Kästner became most well known for his poems, which appeared first in print without his consent in 1781 and were notable for their biting humour and sharp irony on different contemporary personalities. They were published in Vermischten Schriften 1 und 2 (Altenburg 1783, 2 volumes), and further poems were published in Gesammelten poetischen und prosaischen schönwissenschaftlichen Werken (Berlin 1841, 4 volumes) and later in Joseph Kürschner's Deutscher Nationalliteratur, volume 73 (hrsg. von Minor; Stuttgart 1883).

His numerous mathematical writings include Anfangsgründe der Mathematik ("Foundations of Mathematics") (Göttingen 1758-69, 4 volumes; 6th edition 1800) and Geschichte der Mathematik ("History of Mathematics") (Göttingen 1796-1800, 4 volumes). Geschichte der Mathematik is considered an astute work, but lacks a comprehensive overview of all subsections of mathematics.

He also translated many of the Proceedings of the Royal Swedish Academy of Sciences into German, including all volumes of the Proceedings (Handlingar) between 1749 and 1781 and some of New Proceedings (Nya handlingar) from 1784 to 1792.

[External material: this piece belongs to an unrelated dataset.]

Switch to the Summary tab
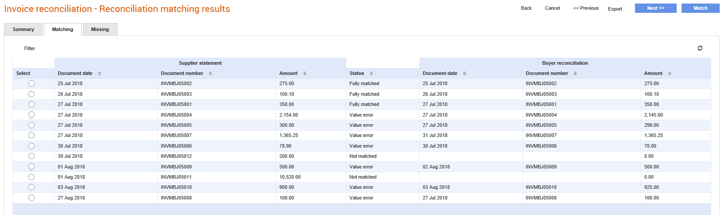This screenshot has width=721, height=215. click(24, 29)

He was elected a Fellow of the Royal Society in April 1789.

==Legacy==

[Abraham Gotthelf Kästner is] the best mathematician among poets and the best poet among mathematicians.
— Carl Friedrich Gauss, quoted in Morris Kline, Mathematics and the Physical World (1959) Ch. 26: Non-Euclidean Geometries, p. 444. Gauss meant it as a sarcastic remark, after he presented his construction of the 17-gon, and Kästner failed to notice its significance.